Quarks, GPUs and Multigrid
by Prof. Richard Brower
Boston University
Triple-A of Computational Science
This is a short course on multi-grid algorithms and GPU (data parallel) computing using Lattice QCD as the illustration. Advances in computational science require an artful synthesis of three elements: an application, advanced architectures and new algorithms. This course will be a case history for finding the intersection in the triple-A’s challenge of computational science.
Application ↔ Architecture ↔ Algorithm
illustrated by:
Quarks ↔ GPUs ↔ Multigrid
Quarks and Beyond
“Quarks and beyond” physics is described by a space-time Quantum Field Theory (QFT). This is the goal of the new Large Hadron Collider (LHC) in Geneva, Switzerland.
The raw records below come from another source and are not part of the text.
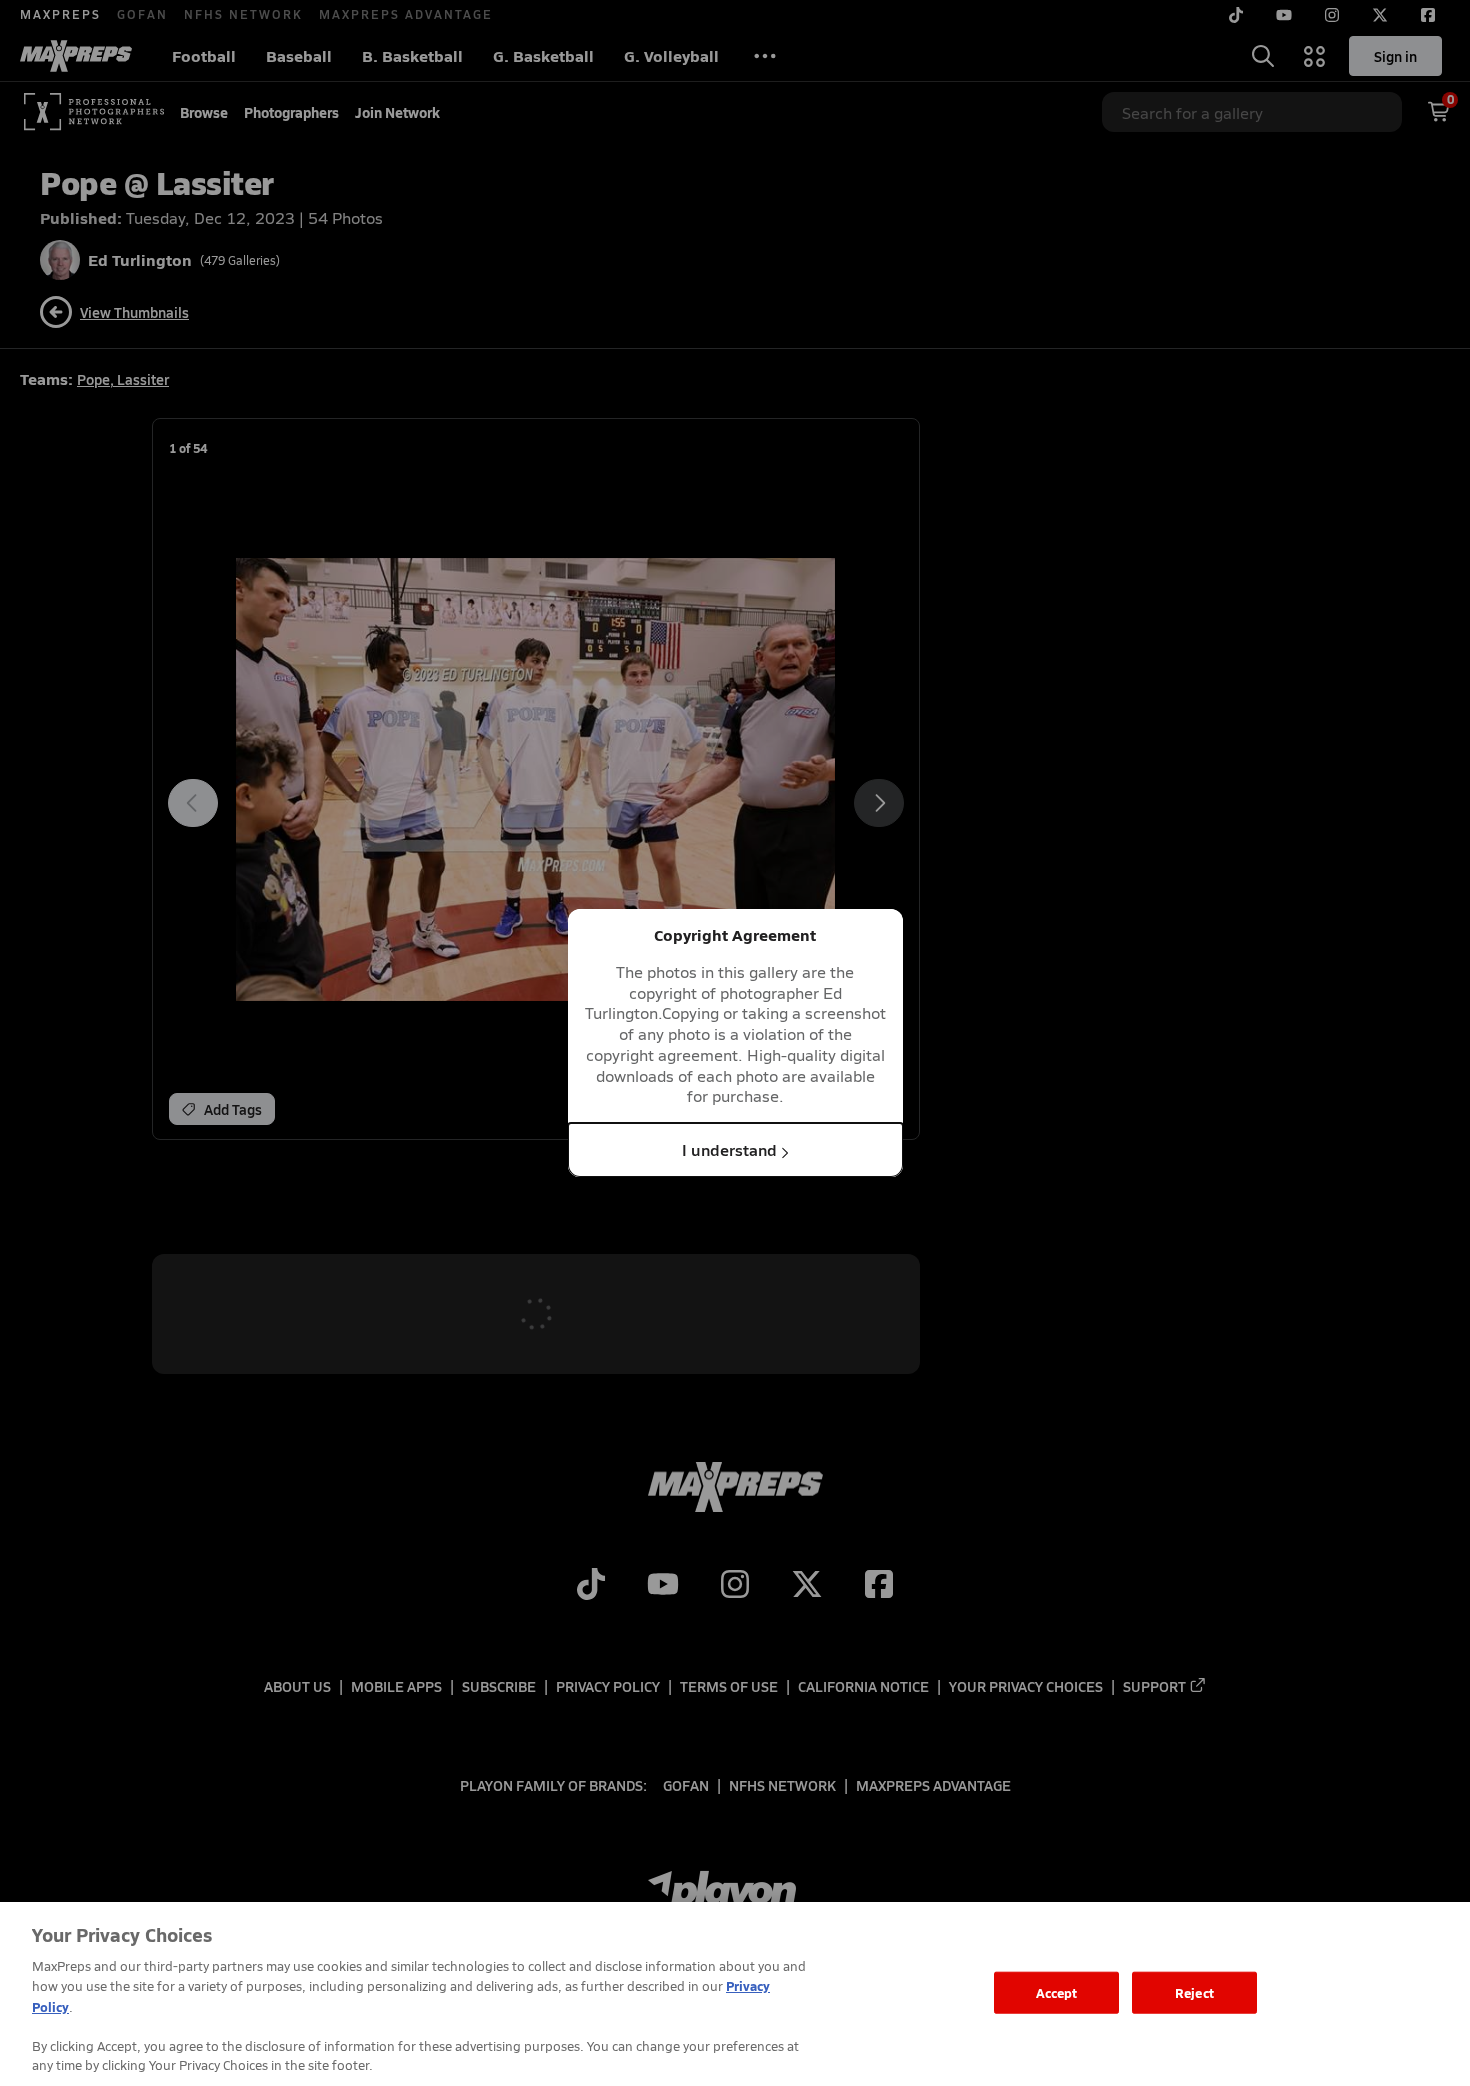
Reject (1194, 1992)
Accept (1057, 1992)
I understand (729, 1149)
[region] (735, 1994)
Mysteries abound concerning the nature of mass, the source of dark matter, etc. Many quantum field theories, believed to be possible candidates for future physics, require numerical methods similar to Quantum Chromodynamics (QCD), the theory of quarks in the nucleus.
To numerically solve a QFT, a stochastic algorithm on a 4D space-time grid is required, resulting in very large sparse matrix equations that are solved with multigrid methods. This huge computational demand has inspired the development of computer architectures beginning in the 1980s with the Connection Machine, to the present with the IBM BlueGene series.
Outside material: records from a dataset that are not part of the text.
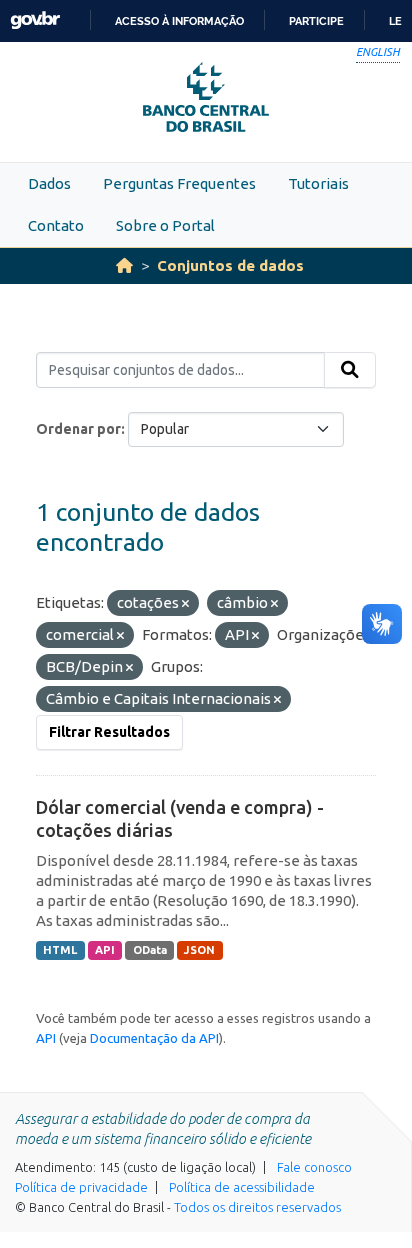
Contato (56, 225)
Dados (49, 183)
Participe (316, 21)
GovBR (35, 20)
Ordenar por (78, 429)
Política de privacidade (81, 1187)
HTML (60, 950)
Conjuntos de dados (230, 265)
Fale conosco (314, 1167)
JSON (199, 950)
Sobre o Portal (165, 225)
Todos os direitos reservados (257, 1207)
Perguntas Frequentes (179, 183)
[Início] (124, 265)
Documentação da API (154, 1038)
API (105, 950)
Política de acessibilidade (242, 1187)
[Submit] (350, 370)
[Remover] (185, 604)
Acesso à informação (179, 21)
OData (150, 950)
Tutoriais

Data Parallel Architecture
Remarkable similarities to the data parallel idea of the Connection Machine have re-emerged with the modern GPU. But now many cores reside in a single chip, rather than a huge black cube! This is the beginning of a disruptive technology. The era of many-core computing and the rapid progress made over recent years in algorithmic research means that it is now possible to solve problems in computational science that were almost unimaginable a fews years ago.
Multigrid algorithms
A key computational algorithm needed to explore higher and higher resolutions, multigrid is a multi-resolution method. In this course, we will give an introduction to the classical multigrid methods. The new tricks used to adapting it for LFT and the intersection of the MG algorithm and GPU computing will also be discussed.
No prior experience will be assumed in this tail of the intersection of Quarks + GPUs + Multigrid.